=== Exercise brief ===
Pick out each line of the records that includes the string "will", and copy it.

+++++

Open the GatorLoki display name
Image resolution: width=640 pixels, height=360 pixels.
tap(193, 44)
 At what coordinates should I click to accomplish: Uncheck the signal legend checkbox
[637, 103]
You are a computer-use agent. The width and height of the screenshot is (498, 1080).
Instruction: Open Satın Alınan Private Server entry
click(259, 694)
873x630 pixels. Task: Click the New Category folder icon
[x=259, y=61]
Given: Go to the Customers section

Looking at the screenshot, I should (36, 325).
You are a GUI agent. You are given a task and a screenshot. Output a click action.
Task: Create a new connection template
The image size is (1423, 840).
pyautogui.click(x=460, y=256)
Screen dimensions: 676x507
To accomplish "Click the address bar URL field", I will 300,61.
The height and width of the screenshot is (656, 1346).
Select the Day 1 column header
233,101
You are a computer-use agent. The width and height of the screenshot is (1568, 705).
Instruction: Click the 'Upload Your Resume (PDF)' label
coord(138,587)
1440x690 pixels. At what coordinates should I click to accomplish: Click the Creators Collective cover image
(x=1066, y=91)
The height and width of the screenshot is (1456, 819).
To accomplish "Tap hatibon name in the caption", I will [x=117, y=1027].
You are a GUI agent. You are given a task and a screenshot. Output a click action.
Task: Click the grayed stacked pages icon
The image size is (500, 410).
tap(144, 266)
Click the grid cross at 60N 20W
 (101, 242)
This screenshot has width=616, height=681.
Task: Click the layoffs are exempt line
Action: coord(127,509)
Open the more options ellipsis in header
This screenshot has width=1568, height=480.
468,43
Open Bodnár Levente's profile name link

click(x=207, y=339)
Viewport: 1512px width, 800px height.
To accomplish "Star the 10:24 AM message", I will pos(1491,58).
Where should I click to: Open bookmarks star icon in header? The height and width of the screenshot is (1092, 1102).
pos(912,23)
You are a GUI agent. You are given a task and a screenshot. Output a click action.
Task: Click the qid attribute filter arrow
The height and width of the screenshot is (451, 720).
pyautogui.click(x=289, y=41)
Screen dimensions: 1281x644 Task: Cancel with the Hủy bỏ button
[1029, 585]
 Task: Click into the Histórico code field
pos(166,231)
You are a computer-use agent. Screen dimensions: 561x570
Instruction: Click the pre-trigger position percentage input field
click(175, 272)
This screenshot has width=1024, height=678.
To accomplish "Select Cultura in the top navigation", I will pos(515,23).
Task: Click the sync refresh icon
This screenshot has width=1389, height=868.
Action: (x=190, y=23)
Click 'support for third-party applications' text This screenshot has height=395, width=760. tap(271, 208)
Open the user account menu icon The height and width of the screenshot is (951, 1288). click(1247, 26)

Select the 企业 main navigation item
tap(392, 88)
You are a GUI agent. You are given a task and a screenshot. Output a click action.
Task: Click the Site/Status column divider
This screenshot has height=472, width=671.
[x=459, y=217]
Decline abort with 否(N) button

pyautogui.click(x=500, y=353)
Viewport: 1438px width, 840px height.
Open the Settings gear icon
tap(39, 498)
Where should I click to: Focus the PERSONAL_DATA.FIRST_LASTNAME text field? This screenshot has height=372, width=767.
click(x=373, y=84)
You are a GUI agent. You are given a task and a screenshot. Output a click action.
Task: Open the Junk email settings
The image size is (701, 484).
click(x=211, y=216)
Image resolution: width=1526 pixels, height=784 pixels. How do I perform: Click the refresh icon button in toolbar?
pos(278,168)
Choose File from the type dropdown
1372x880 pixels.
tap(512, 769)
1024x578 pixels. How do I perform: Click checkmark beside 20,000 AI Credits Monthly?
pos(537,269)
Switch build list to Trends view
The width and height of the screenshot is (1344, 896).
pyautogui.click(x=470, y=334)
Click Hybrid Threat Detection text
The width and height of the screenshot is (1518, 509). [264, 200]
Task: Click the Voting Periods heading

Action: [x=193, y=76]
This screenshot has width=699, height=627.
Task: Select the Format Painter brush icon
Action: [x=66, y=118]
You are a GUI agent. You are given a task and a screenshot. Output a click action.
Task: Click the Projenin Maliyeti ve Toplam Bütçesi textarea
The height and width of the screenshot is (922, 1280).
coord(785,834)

+++++

=== Response ===
To accomplish "Click the address bar URL field", I will 300,61.
To accomplish "Tap hatibon name in the caption", I will [x=117, y=1027].
To accomplish "Star the 10:24 AM message", I will pos(1491,58).
To accomplish "Select Cultura in the top navigation", I will pos(515,23).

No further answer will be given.